▶ _Instructions for the task_:
Your copy of the entries must be exact, and it must not include the pictures.

************

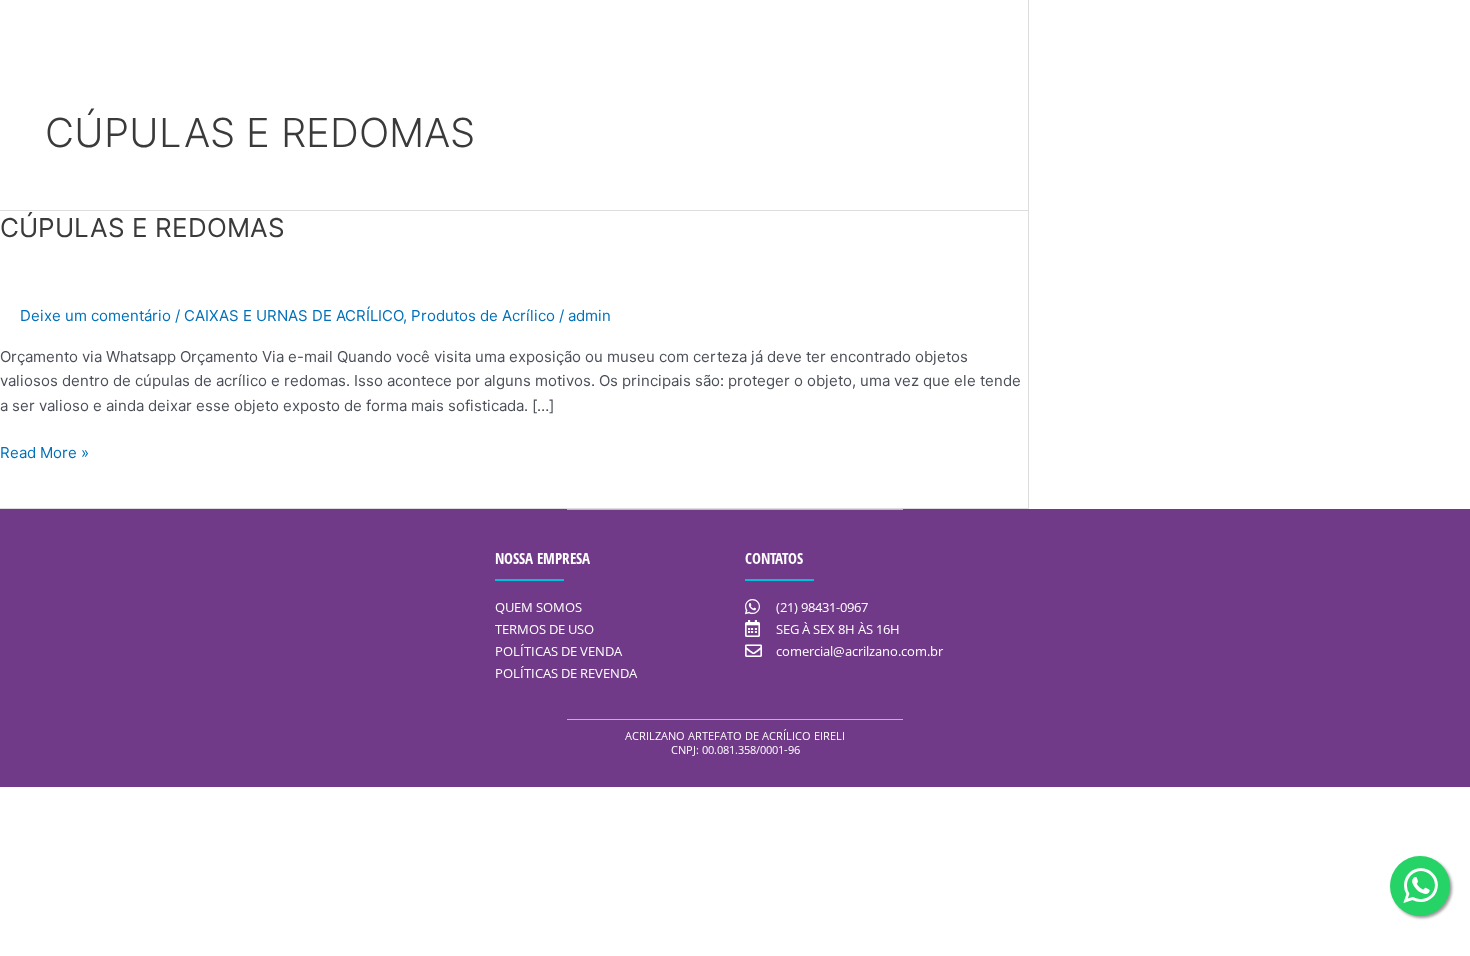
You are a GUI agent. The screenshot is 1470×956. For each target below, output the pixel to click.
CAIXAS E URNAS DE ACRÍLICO (293, 315)
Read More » (44, 451)
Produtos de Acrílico (483, 315)
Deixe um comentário (95, 315)
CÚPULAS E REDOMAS (142, 227)
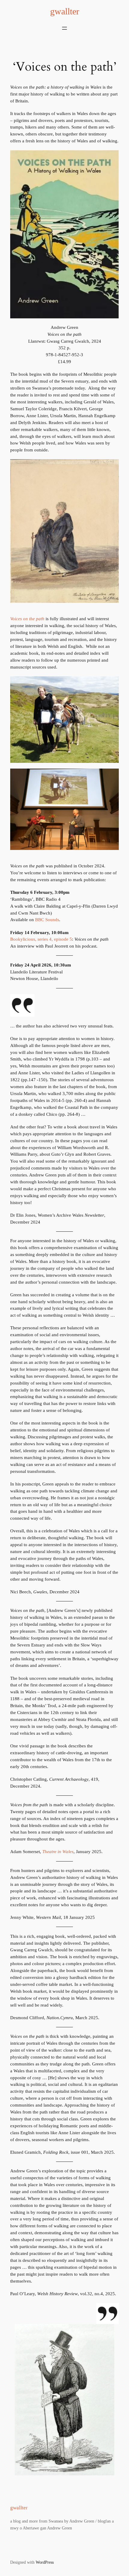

************

▶ _Answer to this task_:
You are a GUI agent. The screenshot is 1470×956. For each target below, output the pixel to click.
CAIXAS E URNAS DE ACRÍLICO (293, 315)
Read More » (44, 451)
Produtos de Acrílico (483, 315)
Deixe um comentário (95, 315)
CÚPULAS E REDOMAS (142, 227)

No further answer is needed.